Nei giorni scorsi è stato presentato alla Sala stampa vaticana il Padiglione ‘Opera Aperta’, che segna la terza partecipazione del Dicastero per la cultura e l’educazione alla Mostra Internazionale di Architettura, giunta alla 19^ edizione, in svolgimento dal 10 maggio al 23 novembre sul tema ‘Intelligens. Natural. Artificial. Collective’, introdotto dall’architetto Carlo Ratti, curatore della Biennale Architettura: “Per affrontare un mondo in fiamme, l’architettura deve riuscire a sfruttare tutta l’intelligenza che ci circonda”.
Per questo Giovanna Zabotti, curatrice del Padiglione della Santa Sede 2025, ha illustrato il Padiglione allestito dalla Santa Sede: “In una Biennale guidata da Carlo Ratti, dove il tema è Intelligens, il nostro Padiglione propone l’idea di un’intelligenza comunitaria. Ci siamo chiesti come poter rispondere a quelle che sono la missione e la filosofia che il Padiglione vuole esprimere… Questo sforzo congiunto vuole recuperare non solo un edificio, ma anche una connessione sociale…
Il Padiglione della Santa Sede è un vero cantiere, dove architetti, comunità, associazioni e visitatori della Biennale sono posti a sistema… L’intervento coinvolge un complesso di edifici rimasti vuoti per anni. Cerchiamo di restituire senso a questo silenzio, attraverso un linguaggio architettonico fatto di ascolto e di recupero. Non si tratta tanto di un Padiglione da visitare, ma da abitare”.

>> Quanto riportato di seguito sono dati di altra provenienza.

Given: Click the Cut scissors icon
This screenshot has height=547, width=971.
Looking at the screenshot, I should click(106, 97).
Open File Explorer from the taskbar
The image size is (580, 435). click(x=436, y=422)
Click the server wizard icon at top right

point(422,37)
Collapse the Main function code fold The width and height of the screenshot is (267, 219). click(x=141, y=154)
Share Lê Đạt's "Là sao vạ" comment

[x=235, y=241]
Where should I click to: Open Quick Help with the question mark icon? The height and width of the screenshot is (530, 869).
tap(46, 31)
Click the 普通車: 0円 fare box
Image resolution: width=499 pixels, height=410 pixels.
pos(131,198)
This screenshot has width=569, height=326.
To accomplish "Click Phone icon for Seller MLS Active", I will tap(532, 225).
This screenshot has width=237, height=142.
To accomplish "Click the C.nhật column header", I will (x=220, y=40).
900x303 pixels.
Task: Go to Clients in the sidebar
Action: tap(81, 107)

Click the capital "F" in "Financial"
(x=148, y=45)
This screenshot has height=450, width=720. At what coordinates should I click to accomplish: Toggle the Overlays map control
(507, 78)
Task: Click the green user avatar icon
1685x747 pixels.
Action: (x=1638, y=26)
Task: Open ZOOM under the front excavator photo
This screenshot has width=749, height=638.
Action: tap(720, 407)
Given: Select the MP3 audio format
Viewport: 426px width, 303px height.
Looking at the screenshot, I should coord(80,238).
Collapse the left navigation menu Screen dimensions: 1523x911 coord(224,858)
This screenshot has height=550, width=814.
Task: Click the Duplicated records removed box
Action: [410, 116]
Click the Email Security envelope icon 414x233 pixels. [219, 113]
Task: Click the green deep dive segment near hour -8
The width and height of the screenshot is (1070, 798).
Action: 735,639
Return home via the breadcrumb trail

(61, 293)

‘Opera Aperta’ è un “processo collaborativo che coinvolge un team internazionale e collettivi locali”, ha commentato Marina Otero Verzier, altra curatrice del Padiglione della Santa Sede che si è collegata da remoto alla conferenza stampa, mentre il card. José Tolentino de Mendonça, prefetto del Dicastero per la Cultura e l’Educazione, ha spiegato che l’idea è nata dall’applicazione dell’enciclica ‘Laudato sì’:
“10 anni fa, papa Francesco pubblicava la Lettera Enciclica ‘Laudato sì’, che rappresenta una pietra miliare sia nel Magistero del Santo Padre, sia nella comprensione crescente che la contemporaneità è chiamata a costruire sul nostro essere tutti abitanti di una stessa casa comune. Ma non solo; la ‘Laudato sì’ è anche un punto di riferimento nella consapevolezza che è da qui che dobbiamo partire per maturare una nuova visione culturale”.
Quindi da questa enciclica è necessaria una ‘revisione’ dei modelli di sviluppo in grado di tessere relazioni: “Oggi abbiamo bisogno di tessitori di relazioni, che credono nel valore della riparazione e della cura. Abbiamo bisogno di trovare nuove razionalità che osino pratiche sociali collaborative e rischino paradigmi più efficaci di restituzione. Tanto è che la proposta di papa Francesco, che fiduciosamente trova alleati in geografie religiose e culturali diverse, insiste sull’importanza del capire che tutto ciò che esiste si trova in relazione sistemica. ‘Tutto è collegato’, dice il papa. La situazione dell’essere umano non può dunque essere considerata senza che si tenga in conto la situazione della casa di tutti che è il pianeta”.
Ed ha presentato il padiglione della Santa Sede a Venezia: “Sarà un padiglione-parabola. Il titolo di ‘Opera Aperta’ lo presenta come un cantiere, come un processo in corso al quale tutti sono invitati a collaborare: architetti, pensatori, abitanti del sestiere, associazioni e persino, i visitatori della Biennale… Il nostro desiderio è che questo padiglione-parabola possa essere una espressione concreta, nel campo dell’architettura, delle intuizioni profetiche contenute nella ‘Laudato sì’ e diventare un laboratorio attivo di intelligenza umana collettiva, mettendo in comune: ragione e affetto, professionalità e convivialità, ricerca e vita ordinaria”.